I’m the least worried about Pulsar’s destiny :slightly_smiling_face:We’ve been 
working on maturing the technology for many years now and we’ll continue on the 
same path, to take it to the next level.

At the same time you might have noticed that the community has considerably 
expanded, with many companies invested on it for critical systems and 
contributing back.
----
2019-10-22 18:07:55 UTC - Retardust: pulsar_storage_backlog_size seems to be in 
bytes, not messages
?
documentation says it's messages
----
2019-10-22 18:46:47 UTC - Vladimir Shchur: Can you please comment regarding 
streamlio cloud? Is it discontinued?
----
2019-10-22 18:50:43 UTC - David Kjerrumgaard: @Vladimir Shchur The free trial 
period for Streamlio cloud has concluded. Any existing trials will continue 
until they conclude, but we will not be accepting new trial applications at 
this time.
----
2019-10-22 18:55:01 UTC - Vladimir Shchur: @David Kjerrumgaard what about 
non-trial offering? We've regarded Streamlio as Pulsar as a service platform on 
AWS and planned to have some business with it, is it gone?
----
2019-10-22 18:59:13 UTC - Chris Bartholomew: FYI, we offer Pulsar as a service 
on AWS and GCP. Azure coming soon. <https://kafkaesque.io/>
----
2019-10-22 19:02:36 UTC - Sijie Guo: @Sergey Zhemzhitsky Apache Pulsar is a 
100% open source project, hosted at the vendor-independent Apache Software 
Foundation. PMC is the group of people who lead the direction and development 
of Pulsar. Pulsar PMC is from many different companies, Yahoo, Yahoo! JAPAN, 
Zhaopin and etc. It will not fall apart due to one vendor acquisition.
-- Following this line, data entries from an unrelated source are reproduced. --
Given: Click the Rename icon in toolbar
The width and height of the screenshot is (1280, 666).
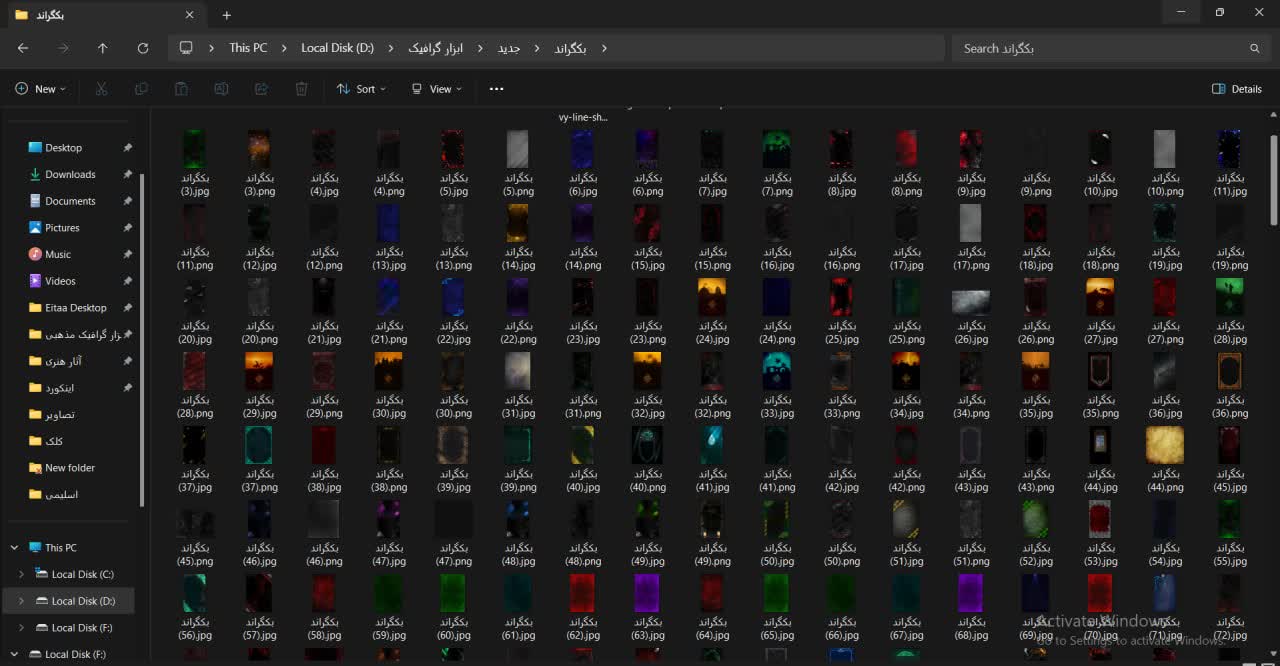Looking at the screenshot, I should coord(221,89).
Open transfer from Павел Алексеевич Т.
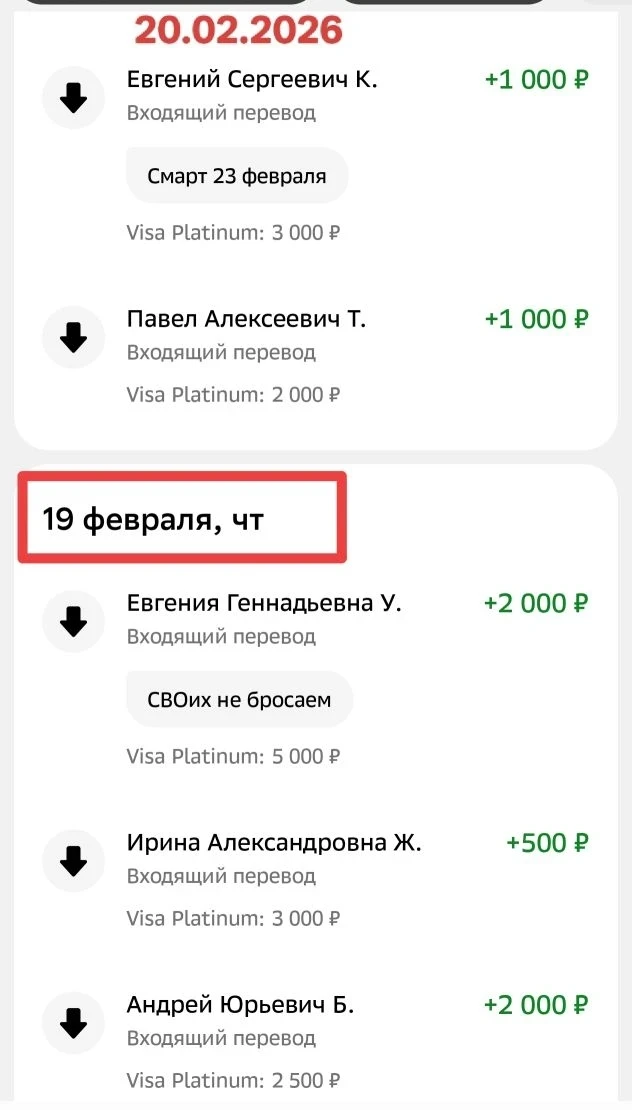The height and width of the screenshot is (1110, 632). [x=246, y=320]
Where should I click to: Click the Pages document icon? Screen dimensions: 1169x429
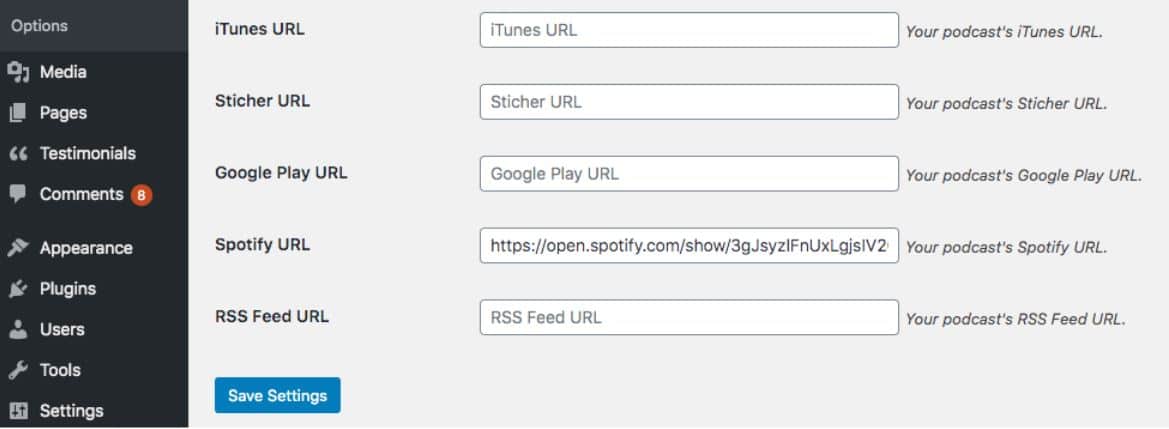pos(17,113)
That’s 
also the whole point of running Pulsar in the Apache way.  Community lives much 
much longer than vendors.

Also the Pulsar community is growing really fast. Many large companies have 
already invested heavily in using Pulsar in their mission critical services. 
For example, Tencent (one of the largest and most valuable internet companies) 
has adopted and run Pulsar at a very large scale 
(<https://streamnative.io/blog/tech/2019-10-22-powering-tencent-billing-platform-with-apache-pulsar/>).
 It uses Pulsar to power its billing platform for processing tens of billions 
of transactions every day for its total escrowed accounts of 30 billions 
dollars.

We, StreamNative, a company also founded by a group of Pulsar/BookKeeper PMC 
members, will continue our commitments to provide commercial support for Pulsar 
and work with the broader Pulsar community including Splunk to push the project 
to next level. We are really positive about the project and the community, as 
we have helped a lot of companies adopted Pulsar and have seen a fast-growing 
adoption pace. It just takes some time for those adopters to share their 
stories publicly. We have published some of the success stories 
(<https://streamnative.io/success-stories/>) and more will be coming.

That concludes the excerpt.